**EXCERPTED PASSAGE**.
## Start
Try using it to test some example input.

Try using it to test the other regular expressions in the above preceding table.

## Special Characters

**Note** - in what follows, a regular expression always matches the longest possible string  starting as far forward in the line as possible

### Period

|Regular <br> Expression|Matches|Examples|
|-|-|-|
| / .alk/ | stings containing a space, then any <br> character, followed by **awk** | will **talk** <br> may **balk** |
| /.ing/ | all strings with any character preceding <br>n**ing**| **sing**ing, **ping**, <br> before **ing**lenook|



### Square Brackets

|Regular Expression|Matches|Examples|
|-|-|-|
| [bB]ill | **b** or **B** followed by **ill** | **bill**,**Bill**,**bill**ed|
| t[aeiou].k | **t** followed by lower case <br> vowel, any character, and **k** | **talk**, **talk**ative |
| number [6-9] |**number** followed by a space <br> and a single number in range <br> 6-9 (inclusive)| **number 7**, k**number 6**01|
| [^a-zA-Z] | any character that is not a letter | **1**, pdf**2**tif |

Notice the negating action of ^ when it is inside [].
## End
**GOALS**.
(a) Repeat the regular expressions passage word for word, starting with "### Square Brackets" and going on through "is inside [].".
(b) Keep writing the regular expressions passage, picking up right after its last sentence.

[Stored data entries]
## Start
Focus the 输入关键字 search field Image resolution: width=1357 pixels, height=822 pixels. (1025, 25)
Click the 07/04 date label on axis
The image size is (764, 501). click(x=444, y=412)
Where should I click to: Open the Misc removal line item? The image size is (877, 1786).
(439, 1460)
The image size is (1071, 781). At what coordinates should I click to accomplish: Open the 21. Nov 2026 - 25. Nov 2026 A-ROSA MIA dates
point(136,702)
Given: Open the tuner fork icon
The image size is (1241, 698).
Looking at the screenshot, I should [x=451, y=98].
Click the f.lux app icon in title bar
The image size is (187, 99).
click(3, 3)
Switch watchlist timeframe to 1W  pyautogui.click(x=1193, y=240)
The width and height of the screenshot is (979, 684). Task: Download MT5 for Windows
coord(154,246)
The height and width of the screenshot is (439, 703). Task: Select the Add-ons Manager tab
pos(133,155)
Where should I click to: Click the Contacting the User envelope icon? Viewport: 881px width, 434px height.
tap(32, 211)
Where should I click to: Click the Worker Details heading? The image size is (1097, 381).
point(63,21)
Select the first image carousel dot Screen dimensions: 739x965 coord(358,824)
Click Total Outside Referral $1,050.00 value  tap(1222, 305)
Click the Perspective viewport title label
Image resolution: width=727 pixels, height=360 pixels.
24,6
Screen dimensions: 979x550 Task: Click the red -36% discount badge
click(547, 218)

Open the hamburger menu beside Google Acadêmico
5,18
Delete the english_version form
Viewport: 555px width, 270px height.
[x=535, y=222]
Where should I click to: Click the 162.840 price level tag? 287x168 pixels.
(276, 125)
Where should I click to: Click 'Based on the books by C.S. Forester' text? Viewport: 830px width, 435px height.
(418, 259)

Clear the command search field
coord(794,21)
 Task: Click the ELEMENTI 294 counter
## End
**RESULTS FOR THE EXERCISE**.
(a)
### Square Brackets

|Regular Expression|Matches|Examples|
|-|-|-|
| [bB]ill | **b** or **B** followed by **ill** | **bill**,**Bill**,**bill**ed|
| t[aeiou].k | **t** followed by lower case <br> vowel, any character, and **k** | **talk**, **talk**ative |
| number [6-9] |**number** followed by a space <br> and a single number in range <br> 6-9 (inclusive)| **number 7**, k**number 6**01|
| [^a-zA-Z] | any character that is not a letter | **1**, pdf**2**tif |

Notice the negating action of ^ when it is inside [].

(b)
### Asterix

|Regular Expression|Matches|Examples|
|-|-|-|
| ab*c| **a** followed by zero or more <br> **b**s followed by **c** | **ac**, **abc**, <br> aa**abc**,**ac**|
| ab.*c| **ab** followed by zero or more <br> other characters followed by **c**| **abc**,**abxc**, **c**at, <br> **756.345**, **x**|
| t.*ing | **t** followed by zero or more <br> other characters <br> followed by **ing**| **thing**, **ting**, <br> I **was going**|
| [a-zA-Z]*| a string composed of only letters <br> (upper or lower case)| **1!!, !any text string** |
|(.*)  | as long a string as possible <br> between ()| Get **(this (and) that)** done| 
| ([^)]*)| the shortest string possible <br> between ()| **(Get (this or)**|


### Carat (^) and Dollar ($)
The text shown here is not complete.